◆ **Short task**
Return each line of the data that contains the string "used", treating uppercase and lowercase letters as different.

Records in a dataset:
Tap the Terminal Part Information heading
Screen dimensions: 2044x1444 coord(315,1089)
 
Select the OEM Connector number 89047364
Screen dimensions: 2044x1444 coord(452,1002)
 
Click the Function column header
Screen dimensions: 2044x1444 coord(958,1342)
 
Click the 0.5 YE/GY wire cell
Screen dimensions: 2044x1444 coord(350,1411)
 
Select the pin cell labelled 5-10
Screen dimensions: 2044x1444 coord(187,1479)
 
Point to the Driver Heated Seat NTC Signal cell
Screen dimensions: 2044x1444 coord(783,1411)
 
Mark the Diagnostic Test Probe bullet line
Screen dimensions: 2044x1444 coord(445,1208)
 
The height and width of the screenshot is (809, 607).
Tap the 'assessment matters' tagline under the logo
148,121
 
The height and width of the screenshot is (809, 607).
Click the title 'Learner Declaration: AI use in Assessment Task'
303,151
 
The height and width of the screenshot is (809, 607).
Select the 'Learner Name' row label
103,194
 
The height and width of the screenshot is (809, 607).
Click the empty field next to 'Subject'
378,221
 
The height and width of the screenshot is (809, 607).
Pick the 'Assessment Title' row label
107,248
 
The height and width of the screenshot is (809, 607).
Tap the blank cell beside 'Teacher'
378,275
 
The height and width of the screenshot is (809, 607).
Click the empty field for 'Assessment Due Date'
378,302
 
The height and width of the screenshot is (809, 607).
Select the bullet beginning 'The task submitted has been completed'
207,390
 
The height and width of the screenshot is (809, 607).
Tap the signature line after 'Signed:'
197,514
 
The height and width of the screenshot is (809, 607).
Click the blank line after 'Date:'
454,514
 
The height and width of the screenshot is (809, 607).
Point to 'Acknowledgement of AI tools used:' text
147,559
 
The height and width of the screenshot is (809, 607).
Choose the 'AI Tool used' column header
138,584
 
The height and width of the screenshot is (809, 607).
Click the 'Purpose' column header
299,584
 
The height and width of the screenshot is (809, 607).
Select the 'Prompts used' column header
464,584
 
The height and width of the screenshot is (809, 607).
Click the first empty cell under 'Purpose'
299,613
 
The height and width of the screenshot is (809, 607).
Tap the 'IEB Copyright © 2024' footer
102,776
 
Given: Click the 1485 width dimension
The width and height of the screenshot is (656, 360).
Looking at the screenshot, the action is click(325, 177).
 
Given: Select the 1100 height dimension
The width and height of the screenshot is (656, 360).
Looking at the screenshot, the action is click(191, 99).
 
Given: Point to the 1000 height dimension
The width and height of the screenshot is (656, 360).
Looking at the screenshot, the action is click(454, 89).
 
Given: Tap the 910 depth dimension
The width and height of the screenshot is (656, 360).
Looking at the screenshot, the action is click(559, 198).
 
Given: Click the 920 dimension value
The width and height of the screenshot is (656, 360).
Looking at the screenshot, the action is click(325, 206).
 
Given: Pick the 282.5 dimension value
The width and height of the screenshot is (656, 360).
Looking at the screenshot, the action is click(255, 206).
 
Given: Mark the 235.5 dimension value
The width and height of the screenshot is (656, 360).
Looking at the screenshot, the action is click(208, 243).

◆ **Result of the exercise**
Point to 'Acknowledgement of AI tools used:' text
Choose the 'AI Tool used' column header
Select the 'Prompts used' column header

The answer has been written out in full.